What the exercise asks:
Could you write out each of the records below exactly?

Data shown:
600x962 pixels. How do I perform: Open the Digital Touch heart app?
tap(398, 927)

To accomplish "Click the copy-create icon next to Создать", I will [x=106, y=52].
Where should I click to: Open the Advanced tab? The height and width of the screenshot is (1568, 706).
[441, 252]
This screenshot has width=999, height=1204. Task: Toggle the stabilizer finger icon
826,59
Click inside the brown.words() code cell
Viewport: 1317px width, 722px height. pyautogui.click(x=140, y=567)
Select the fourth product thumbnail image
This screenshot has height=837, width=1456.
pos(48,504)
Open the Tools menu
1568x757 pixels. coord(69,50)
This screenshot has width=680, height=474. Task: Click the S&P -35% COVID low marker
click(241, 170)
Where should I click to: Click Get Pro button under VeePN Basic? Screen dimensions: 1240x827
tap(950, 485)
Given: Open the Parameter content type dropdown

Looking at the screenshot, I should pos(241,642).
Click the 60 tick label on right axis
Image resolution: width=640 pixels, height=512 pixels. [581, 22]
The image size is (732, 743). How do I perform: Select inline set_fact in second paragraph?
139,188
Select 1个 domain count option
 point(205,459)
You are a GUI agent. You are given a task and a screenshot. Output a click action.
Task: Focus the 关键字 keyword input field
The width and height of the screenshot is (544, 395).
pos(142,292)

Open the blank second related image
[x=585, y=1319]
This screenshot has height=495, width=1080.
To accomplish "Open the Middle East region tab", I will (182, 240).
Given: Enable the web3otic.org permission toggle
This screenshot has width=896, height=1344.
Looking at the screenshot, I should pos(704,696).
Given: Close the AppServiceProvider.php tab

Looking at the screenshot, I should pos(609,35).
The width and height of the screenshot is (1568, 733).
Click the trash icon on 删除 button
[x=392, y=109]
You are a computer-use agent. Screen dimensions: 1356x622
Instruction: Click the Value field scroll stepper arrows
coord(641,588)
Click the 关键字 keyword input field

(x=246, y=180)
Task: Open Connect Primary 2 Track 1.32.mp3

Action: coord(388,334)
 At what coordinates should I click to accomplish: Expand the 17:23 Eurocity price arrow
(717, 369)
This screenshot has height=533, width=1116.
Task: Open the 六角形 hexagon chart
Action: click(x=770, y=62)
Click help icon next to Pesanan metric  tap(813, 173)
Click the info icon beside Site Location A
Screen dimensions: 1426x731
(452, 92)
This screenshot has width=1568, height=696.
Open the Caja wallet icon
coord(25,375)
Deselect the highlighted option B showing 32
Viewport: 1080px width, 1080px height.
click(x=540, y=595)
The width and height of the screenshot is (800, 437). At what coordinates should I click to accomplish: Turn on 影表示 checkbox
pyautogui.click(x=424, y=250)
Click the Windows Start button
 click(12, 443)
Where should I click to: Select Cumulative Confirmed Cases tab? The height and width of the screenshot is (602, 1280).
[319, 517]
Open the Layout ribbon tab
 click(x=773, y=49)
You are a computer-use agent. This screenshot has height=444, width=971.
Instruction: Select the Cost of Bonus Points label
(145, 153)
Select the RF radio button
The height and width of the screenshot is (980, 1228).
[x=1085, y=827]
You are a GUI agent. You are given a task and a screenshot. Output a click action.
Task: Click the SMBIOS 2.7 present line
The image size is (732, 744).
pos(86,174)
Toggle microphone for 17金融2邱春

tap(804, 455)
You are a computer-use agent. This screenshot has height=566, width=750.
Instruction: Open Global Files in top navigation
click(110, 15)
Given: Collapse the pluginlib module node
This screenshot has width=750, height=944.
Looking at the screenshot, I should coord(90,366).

Solution for this exercise:
600x962 pixels. How do I perform: Open the Digital Touch heart app?
tap(398, 927)

To accomplish "Click the copy-create icon next to Создать", I will [x=106, y=52].
Where should I click to: Open the Advanced tab? The height and width of the screenshot is (1568, 706).
[441, 252]
This screenshot has width=999, height=1204. Task: Toggle the stabilizer finger icon
826,59
Click inside the brown.words() code cell
Viewport: 1317px width, 722px height. pyautogui.click(x=140, y=567)
Select the fourth product thumbnail image
This screenshot has height=837, width=1456.
pos(48,504)
Open the Tools menu
1568x757 pixels. coord(69,50)
This screenshot has width=680, height=474. Task: Click the S&P -35% COVID low marker
click(241, 170)
Where should I click to: Click Get Pro button under VeePN Basic? Screen dimensions: 1240x827
tap(950, 485)
Given: Open the Parameter content type dropdown

Looking at the screenshot, I should pos(241,642).
Click the 60 tick label on right axis
Image resolution: width=640 pixels, height=512 pixels. [581, 22]
The image size is (732, 743). How do I perform: Select inline set_fact in second paragraph?
139,188
Select 1个 domain count option
 point(205,459)
You are a GUI agent. You are given a task and a screenshot. Output a click action.
Task: Focus the 关键字 keyword input field
The width and height of the screenshot is (544, 395).
pos(142,292)

Open the blank second related image
[x=585, y=1319]
This screenshot has height=495, width=1080.
To accomplish "Open the Middle East region tab", I will (182, 240).
Given: Enable the web3otic.org permission toggle
This screenshot has width=896, height=1344.
Looking at the screenshot, I should pos(704,696).
Given: Close the AppServiceProvider.php tab

Looking at the screenshot, I should pos(609,35).
The width and height of the screenshot is (1568, 733).
Click the trash icon on 删除 button
[x=392, y=109]
You are a computer-use agent. Screen dimensions: 1356x622
Instruction: Click the Value field scroll stepper arrows
coord(641,588)
Click the 关键字 keyword input field

(x=246, y=180)
Task: Open Connect Primary 2 Track 1.32.mp3

Action: coord(388,334)
 At what coordinates should I click to accomplish: Expand the 17:23 Eurocity price arrow
(717, 369)
This screenshot has height=533, width=1116.
Task: Open the 六角形 hexagon chart
Action: click(x=770, y=62)
Click help icon next to Pesanan metric  tap(813, 173)
Click the info icon beside Site Location A
Screen dimensions: 1426x731
(452, 92)
This screenshot has width=1568, height=696.
Open the Caja wallet icon
coord(25,375)
Deselect the highlighted option B showing 32
Viewport: 1080px width, 1080px height.
click(x=540, y=595)
The width and height of the screenshot is (800, 437). At what coordinates should I click to accomplish: Turn on 影表示 checkbox
pyautogui.click(x=424, y=250)
Click the Windows Start button
 click(12, 443)
Where should I click to: Select Cumulative Confirmed Cases tab? The height and width of the screenshot is (602, 1280).
[319, 517]
Open the Layout ribbon tab
 click(x=773, y=49)
You are a computer-use agent. This screenshot has height=444, width=971.
Instruction: Select the Cost of Bonus Points label
(145, 153)
Select the RF radio button
The height and width of the screenshot is (980, 1228).
[x=1085, y=827]
You are a GUI agent. You are given a task and a screenshot. Output a click action.
Task: Click the SMBIOS 2.7 present line
The image size is (732, 744).
pos(86,174)
Toggle microphone for 17金融2邱春

tap(804, 455)
You are a computer-use agent. This screenshot has height=566, width=750.
Instruction: Open Global Files in top navigation
click(110, 15)
Given: Collapse the pluginlib module node
This screenshot has width=750, height=944.
Looking at the screenshot, I should coord(90,366).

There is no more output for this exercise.